▸ **WHAT YOU ARE ASKED TO DO**: Reproduce, exactly and in full, only the lines below from the one containing "Viewport: 1440px width, 757px height." through the one containing "Given: Tap the °C unit symbol".
+++ ENTRIES SHOWN
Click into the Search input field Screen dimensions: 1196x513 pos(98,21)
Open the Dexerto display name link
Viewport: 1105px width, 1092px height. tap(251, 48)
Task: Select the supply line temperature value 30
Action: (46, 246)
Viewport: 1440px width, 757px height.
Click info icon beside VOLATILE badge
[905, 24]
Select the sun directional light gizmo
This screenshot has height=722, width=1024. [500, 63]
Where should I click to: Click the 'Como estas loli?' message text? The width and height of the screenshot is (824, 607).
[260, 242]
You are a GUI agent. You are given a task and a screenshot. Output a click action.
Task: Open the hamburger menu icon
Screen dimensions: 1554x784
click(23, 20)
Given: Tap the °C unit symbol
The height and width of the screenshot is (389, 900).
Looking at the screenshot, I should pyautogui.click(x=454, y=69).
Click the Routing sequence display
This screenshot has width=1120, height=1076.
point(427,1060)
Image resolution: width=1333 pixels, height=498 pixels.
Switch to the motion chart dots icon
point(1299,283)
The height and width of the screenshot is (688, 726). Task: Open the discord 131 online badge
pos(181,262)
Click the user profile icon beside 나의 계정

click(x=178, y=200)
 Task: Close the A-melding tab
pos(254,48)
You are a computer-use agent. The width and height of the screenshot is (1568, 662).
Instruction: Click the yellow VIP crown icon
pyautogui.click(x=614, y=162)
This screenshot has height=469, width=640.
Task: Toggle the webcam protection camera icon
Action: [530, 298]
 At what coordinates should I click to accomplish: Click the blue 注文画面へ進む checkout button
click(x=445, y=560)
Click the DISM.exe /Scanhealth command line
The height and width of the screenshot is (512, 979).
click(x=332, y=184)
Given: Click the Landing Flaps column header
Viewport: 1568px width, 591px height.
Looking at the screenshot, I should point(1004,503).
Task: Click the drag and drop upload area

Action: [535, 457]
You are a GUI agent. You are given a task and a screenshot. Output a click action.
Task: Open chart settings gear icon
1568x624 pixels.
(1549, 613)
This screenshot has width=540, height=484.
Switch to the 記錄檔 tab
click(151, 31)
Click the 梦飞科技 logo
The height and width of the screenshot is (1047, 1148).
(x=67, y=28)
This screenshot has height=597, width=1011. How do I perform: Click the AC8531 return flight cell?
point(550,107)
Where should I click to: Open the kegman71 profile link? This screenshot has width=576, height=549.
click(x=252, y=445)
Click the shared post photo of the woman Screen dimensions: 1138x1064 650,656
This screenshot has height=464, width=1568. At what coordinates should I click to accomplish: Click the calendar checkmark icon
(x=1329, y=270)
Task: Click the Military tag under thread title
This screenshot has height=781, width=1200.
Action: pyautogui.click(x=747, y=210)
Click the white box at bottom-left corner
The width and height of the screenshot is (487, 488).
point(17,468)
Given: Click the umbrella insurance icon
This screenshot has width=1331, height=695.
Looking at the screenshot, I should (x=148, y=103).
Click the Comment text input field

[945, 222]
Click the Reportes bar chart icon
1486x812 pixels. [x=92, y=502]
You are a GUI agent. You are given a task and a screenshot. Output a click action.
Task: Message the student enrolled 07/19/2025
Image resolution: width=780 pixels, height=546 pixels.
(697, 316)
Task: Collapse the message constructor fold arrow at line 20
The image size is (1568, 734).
++++++
▸ **EXERCISE ANSWER**:
Viewport: 1440px width, 757px height.
Click info icon beside VOLATILE badge
[905, 24]
Select the sun directional light gizmo
This screenshot has height=722, width=1024. [500, 63]
Where should I click to: Click the 'Como estas loli?' message text? The width and height of the screenshot is (824, 607).
[260, 242]
You are a GUI agent. You are given a task and a screenshot. Output a click action.
Task: Open the hamburger menu icon
Screen dimensions: 1554x784
click(23, 20)
Given: Tap the °C unit symbol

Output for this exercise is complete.